National anthem of Monaco

"Hymne Monégasque" ("Inu Munegascu"; "Monégasque Anthem"), also known as "A Marcia de Muneghu" ("The March of Monaco"), is the national anthem of Monaco. It was originally adopted in 1848 with French lyrics by Théophile Bellando de Castro and music by Bellando and Castil-Blaze. The current official lyrics, which are in Monégasque, were written in 1931 by Louis Notari, while the current musical arrangement was composed in 1914 by Léon Jehin.

==History==
Under the reign of Prince Florestan I who became the Monegasque sovereign in 1841, the Principality experienced an unstable internal situation. As early as 1821, repeated troubles broke out in Menton encouraged by agents of the Kingdom of Sardinia, abusively interpreting the treaty of Stupinigi signed on November 8, 1817, as a treaty submitting the Prince of Monaco and the Principality to a foreign authority. In order to respond to the broadcast in Monaco of seditious songs imported from the County of Nice, Monégasque lawyer Théophile Bellando de Castro wrote French lyrics and composed the music of the first version of the "Hymne Monégasque" in 1841 as a tribute of loyalty to the Prince and his family. Later, French musicologist Castil-Blaze modified the melody and made several other minor changes. In 1848, the National Guard, created by Prince Florestan, adopted Bellando's song, and it became the "March of the National Loyalists". In 1896, a new arrangement for piano composed by Monégasque composer Charles Albrecht was published by Tihebaux in Paris and titled "Air National de Monaco". In 1897, Decourcelle, a publisher in Nice, printed a new version of Albrecht's composition numbered 429 and titled "Hymne National de Monaco".
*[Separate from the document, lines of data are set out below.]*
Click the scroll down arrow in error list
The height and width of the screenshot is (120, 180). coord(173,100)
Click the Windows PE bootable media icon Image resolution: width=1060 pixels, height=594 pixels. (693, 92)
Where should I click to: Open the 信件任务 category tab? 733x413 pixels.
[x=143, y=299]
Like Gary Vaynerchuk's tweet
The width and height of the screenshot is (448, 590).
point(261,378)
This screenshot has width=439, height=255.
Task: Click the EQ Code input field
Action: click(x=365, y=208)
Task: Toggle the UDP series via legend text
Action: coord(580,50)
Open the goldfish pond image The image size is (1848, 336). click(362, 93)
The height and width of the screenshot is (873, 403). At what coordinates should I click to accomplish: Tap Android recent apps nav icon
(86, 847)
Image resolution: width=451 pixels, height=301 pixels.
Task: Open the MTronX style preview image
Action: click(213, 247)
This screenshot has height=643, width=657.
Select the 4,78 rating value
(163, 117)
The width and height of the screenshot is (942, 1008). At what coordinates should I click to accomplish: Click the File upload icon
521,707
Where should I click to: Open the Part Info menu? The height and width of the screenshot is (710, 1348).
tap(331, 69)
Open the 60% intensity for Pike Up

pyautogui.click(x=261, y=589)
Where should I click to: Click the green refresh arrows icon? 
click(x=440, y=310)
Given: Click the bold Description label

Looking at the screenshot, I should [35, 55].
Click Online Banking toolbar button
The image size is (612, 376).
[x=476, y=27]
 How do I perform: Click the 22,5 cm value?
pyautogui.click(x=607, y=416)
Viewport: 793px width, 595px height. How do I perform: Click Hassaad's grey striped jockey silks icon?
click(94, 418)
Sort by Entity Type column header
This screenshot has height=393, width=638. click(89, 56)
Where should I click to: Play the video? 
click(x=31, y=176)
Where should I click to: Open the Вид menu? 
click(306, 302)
Years later, Monégasque musician François Bellini orchestrated the song by Albrecht; this new arrangement for a trio was judged to be too long for people in 1900 and ceased being played. The modern version was created by French composer Léon Jehin in 1914 and was played for the first time during the 25th anniversary of the beginning Prince Albert's reign. Finally, in 1931, Monégasque poet Louis Notari wrote the lyrics in the Monégasque language.

Fernand Bertrand of the Comité National des Traditions Monégasques (National Committee of Monégasque Traditions) later simplified the Monégasque lyrics while retaining the meaning, because people were finding it difficult to sing the first verse, which had a fast rhythm. Bertrand also noted that the second verse was no longer being played or sung. This is the version currently taught in schools to children and that almost all the population sings today.

== Lyrics ==
Although French is the only official language in Monaco, only the Monegasque lyrics of the anthem are official, reportedly dating back to a request from the Prince. The national anthem is rarely sung aloud in Monaco, except at official occasions.

=== Current lyrics ===
Sometimes, a version of these lyrics is sung that does not include the verse in the middle, which instead is left as an instrumental interlude.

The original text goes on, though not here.